-- SUPPLIED TEXT --

· · · · ·

Note that the precision of a posit number depends on its size. This is the sense in which posits have tapered precision. Numbers near 1 have more precision, while extremely big numbers and extremely small numbers have less. This is often what you want. Typically the vast majority of numbers in a computation are roughly on the order of 1, while with the largest and smallest numbers, you mostly want them to not overflow or underflow.

Related post: Anatomy of a floating point number


[1] John L. Gustafson and Isaac Yonemoto. Beating Floating Point at its Own Game: Posit Arithmetic. DOI: 10.14529/jsfi170206


21 thoughts on “Anatomy of a posit number

  1. While I’m sure this is all technically correct, it doesn’t seem very instructive or expository. Maybe some examples and critiques are forthcoming?

  2. I’d like to write more about posits. My intention was to start with a post that lays out exactly what a posit is.

  3. “Similarly, if the first bit after the sign bit is a 1, the regime bits continue until you run out of bits or encounter a 1.”

    I assume that should be “encounter a 0?”

· · · · ·

-- BRIEF --
According to the posit excerpt above, which numbers have more precision? Please answer in a few words.

Stored items
· · · · ·

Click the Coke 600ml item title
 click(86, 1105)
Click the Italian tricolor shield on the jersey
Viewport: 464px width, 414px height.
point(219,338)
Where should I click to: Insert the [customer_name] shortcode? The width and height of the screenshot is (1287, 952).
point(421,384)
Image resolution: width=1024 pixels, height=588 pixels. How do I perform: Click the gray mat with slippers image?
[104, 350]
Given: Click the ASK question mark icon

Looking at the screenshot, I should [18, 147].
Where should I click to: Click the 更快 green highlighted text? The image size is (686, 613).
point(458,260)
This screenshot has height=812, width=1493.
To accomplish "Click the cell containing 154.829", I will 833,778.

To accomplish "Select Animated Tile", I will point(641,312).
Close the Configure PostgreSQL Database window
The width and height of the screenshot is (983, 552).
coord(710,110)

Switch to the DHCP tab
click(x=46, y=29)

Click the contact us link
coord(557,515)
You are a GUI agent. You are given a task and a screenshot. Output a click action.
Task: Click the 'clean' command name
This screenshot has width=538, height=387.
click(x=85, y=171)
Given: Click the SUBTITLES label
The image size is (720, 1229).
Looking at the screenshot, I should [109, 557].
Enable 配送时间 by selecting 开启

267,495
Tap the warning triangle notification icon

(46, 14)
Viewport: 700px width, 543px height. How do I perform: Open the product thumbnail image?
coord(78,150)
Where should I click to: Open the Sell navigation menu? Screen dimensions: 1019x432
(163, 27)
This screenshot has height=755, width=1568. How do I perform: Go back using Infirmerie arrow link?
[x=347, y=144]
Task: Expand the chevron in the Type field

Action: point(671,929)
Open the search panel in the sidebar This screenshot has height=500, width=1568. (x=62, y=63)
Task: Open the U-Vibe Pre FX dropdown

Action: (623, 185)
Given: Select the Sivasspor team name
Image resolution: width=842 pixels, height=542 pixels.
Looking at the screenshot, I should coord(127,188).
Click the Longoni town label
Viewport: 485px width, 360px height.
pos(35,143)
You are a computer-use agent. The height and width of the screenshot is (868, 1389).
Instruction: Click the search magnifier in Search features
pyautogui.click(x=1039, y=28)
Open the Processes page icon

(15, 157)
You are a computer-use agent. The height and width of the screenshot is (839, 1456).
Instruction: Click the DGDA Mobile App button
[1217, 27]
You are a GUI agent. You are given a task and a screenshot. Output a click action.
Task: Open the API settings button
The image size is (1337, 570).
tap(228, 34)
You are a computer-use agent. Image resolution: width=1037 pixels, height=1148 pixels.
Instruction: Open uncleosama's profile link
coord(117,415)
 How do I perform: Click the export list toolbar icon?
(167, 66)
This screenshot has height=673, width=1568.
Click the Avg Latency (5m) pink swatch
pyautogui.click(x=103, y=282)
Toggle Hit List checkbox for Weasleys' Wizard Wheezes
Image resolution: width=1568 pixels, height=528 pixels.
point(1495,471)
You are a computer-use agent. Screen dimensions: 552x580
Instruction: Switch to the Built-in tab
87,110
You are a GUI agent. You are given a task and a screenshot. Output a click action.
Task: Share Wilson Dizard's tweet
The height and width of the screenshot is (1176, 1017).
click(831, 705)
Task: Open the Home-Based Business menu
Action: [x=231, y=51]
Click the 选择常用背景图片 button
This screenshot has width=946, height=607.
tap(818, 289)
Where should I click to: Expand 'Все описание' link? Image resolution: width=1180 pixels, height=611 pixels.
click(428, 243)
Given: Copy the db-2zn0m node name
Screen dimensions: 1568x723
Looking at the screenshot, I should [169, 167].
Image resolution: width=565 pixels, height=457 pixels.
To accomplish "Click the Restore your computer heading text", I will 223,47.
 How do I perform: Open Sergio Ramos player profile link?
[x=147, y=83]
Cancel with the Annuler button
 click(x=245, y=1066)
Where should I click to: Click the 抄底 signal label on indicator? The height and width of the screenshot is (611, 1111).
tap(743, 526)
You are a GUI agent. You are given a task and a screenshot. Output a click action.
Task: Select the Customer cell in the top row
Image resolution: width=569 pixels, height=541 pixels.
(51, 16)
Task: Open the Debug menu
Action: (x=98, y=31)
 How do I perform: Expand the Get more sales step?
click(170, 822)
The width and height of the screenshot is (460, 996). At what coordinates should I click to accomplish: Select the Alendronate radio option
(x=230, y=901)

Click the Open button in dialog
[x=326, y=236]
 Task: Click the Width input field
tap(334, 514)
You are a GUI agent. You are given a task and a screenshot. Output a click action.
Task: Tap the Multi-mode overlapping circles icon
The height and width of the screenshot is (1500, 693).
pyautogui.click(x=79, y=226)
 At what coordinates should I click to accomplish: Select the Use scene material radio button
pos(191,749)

· · · · ·

-- ANSWER TO THE PROBLEM --
Numbers near 1.